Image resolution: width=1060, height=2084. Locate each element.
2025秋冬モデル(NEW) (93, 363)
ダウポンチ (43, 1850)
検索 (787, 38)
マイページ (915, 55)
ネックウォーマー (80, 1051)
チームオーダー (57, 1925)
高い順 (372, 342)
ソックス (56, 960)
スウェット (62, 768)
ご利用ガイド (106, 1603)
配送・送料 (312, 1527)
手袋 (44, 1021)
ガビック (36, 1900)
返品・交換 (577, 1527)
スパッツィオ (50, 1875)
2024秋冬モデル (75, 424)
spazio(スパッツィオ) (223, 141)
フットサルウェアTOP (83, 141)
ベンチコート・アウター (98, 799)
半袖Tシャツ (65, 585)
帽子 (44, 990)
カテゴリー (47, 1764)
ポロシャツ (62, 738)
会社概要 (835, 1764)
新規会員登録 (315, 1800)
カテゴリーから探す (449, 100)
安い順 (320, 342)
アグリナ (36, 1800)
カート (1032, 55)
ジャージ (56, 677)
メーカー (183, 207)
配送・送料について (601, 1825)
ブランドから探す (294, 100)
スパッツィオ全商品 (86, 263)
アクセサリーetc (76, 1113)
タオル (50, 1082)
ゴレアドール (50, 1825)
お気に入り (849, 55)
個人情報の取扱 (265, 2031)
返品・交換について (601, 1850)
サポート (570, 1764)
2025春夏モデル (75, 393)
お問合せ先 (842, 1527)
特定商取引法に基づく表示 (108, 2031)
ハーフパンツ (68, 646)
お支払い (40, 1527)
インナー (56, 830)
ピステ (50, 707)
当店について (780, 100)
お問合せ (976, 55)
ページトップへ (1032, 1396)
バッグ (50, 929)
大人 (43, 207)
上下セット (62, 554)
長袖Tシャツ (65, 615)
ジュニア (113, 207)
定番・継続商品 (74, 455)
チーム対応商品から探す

**Requirement**:
Update all the records above by changing "ソックス" to "靴下", and leave every other part of them unchanged.

**Task result**:
Image resolution: width=1060, height=2084. Locate each element.
2025秋冬モデル(NEW) (93, 363)
ダウポンチ (43, 1850)
検索 (787, 38)
マイページ (915, 55)
ネックウォーマー (80, 1051)
チームオーダー (57, 1925)
高い順 (372, 342)
靴下 (56, 960)
スウェット (62, 768)
ご利用ガイド (106, 1603)
配送・送料 (312, 1527)
手袋 (44, 1021)
ガビック (36, 1900)
返品・交換 (577, 1527)
スパッツィオ (50, 1875)
2024秋冬モデル (75, 424)
spazio(スパッツィオ) (223, 141)
フットサルウェアTOP (83, 141)
ベンチコート・アウター (98, 799)
半袖Tシャツ (65, 585)
帽子 (44, 990)
カテゴリー (47, 1764)
ポロシャツ (62, 738)
会社概要 (835, 1764)
新規会員登録 (315, 1800)
カテゴリーから探す (449, 100)
安い順 (320, 342)
アグリナ (36, 1800)
カート (1032, 55)
ジャージ (56, 677)
メーカー (183, 207)
配送・送料について (601, 1825)
ブランドから探す (294, 100)
スパッツィオ全商品 (86, 263)
アクセサリーetc (76, 1113)
タオル (50, 1082)
ゴレアドール (50, 1825)
お気に入り (849, 55)
個人情報の取扱 (265, 2031)
返品・交換について (601, 1850)
サポート (570, 1764)
2025春夏モデル (75, 393)
お問合せ先 (842, 1527)
特定商取引法に基づく表示 (108, 2031)
ハーフパンツ (68, 646)
お支払い (40, 1527)
インナー (56, 830)
ピステ (50, 707)
当店について (780, 100)
お問合せ (976, 55)
ページトップへ (1032, 1396)
バッグ (50, 929)
大人 (43, 207)
上下セット (62, 554)
長袖Tシャツ (65, 615)
ジュニア (113, 207)
定番・継続商品 (74, 455)
チーム対応商品から探す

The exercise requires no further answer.